(ORLANDO, FL) -- It's safe to say that just about every travel service enterprise is eager to hear some good news about what is likely to happen to demand in the months ahead. And the results of our February travelhorizons survey (co-authored every 90 days with the U.S. Travel Association) provide some encouragement, although I wouldn't retrieve the punch bowl just yet.
According to the results of our February 2010 wave (a nationally representative sample of 2,251 U.S. households conducted February 4 - 12, 2010), 56% of U.S. adults expect to take at least one trip primarily for leisure purposes during the next six months, a 7-point decline from the percentage that expressed the same intention precisely one year prior. This expected incidence of leisure travel translates into an estimated 127 million U.S. adults who will take at least one leisure trip between February and July, 2010, half of whom expect no change in the amount of money they are likely to spend for leisure travel services this year versus last. One out of four (24%) expects to "spend more" on those trips, roughly the same percentage as those who expect to "spend less" (26%). Although stated leisure travel intentions are down, demand for leisure travel services remains elastic, thus travel service suppliers who develop and implement attractive promotional strategies will undoubtedly be rewarded for their creativity as consumers continue to demand excellent value for their travel dollars this summer.
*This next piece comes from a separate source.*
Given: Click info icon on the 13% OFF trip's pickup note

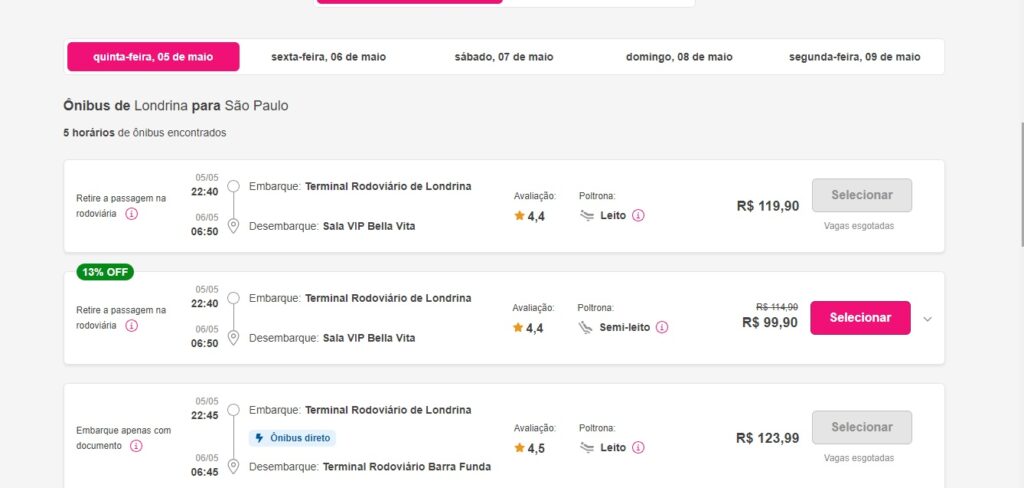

On a more encouraging note, one out of seven (15%) of adults is planning at least one business trip during the next six months, up 2-points from the percentage recorded one year earlier. This augers well for the long-awaited recovery of demand for business travel services, although pricing power will probably remain elusive for months to come.
On an equally encouraging note, the Traveler Sentiment Index, a derivative of six individual measures of perceptions that affect travel, has remained essentially unchanged since October of 2009. It now stands at 91.0 (compared to the baseline of 100 established during the first calendar quarter of 2007) versus 90.5 last fall (2009). Of the six components from which the index is derived, two reflected sizable gains over the previous 90 days: "money available for travel" and "time available for travel." "Interest in travel" and "perceived affordability of travel" both declined slightly. The most significant change was in the "perceived safety of travel," declining from 93.8 in October 2009 to 84.8 in February 2010. This is presumably due to lingering anxiety about the recent "Christmas Bomber" incident that occurred in Detroit and related concerns about the effectiveness of existing (U.S.) airport security procedures.
Although it's premature to declare we're out of the woods yet, these results suggest that the most difficult months may be behind us, and that the horizon line is about to improve.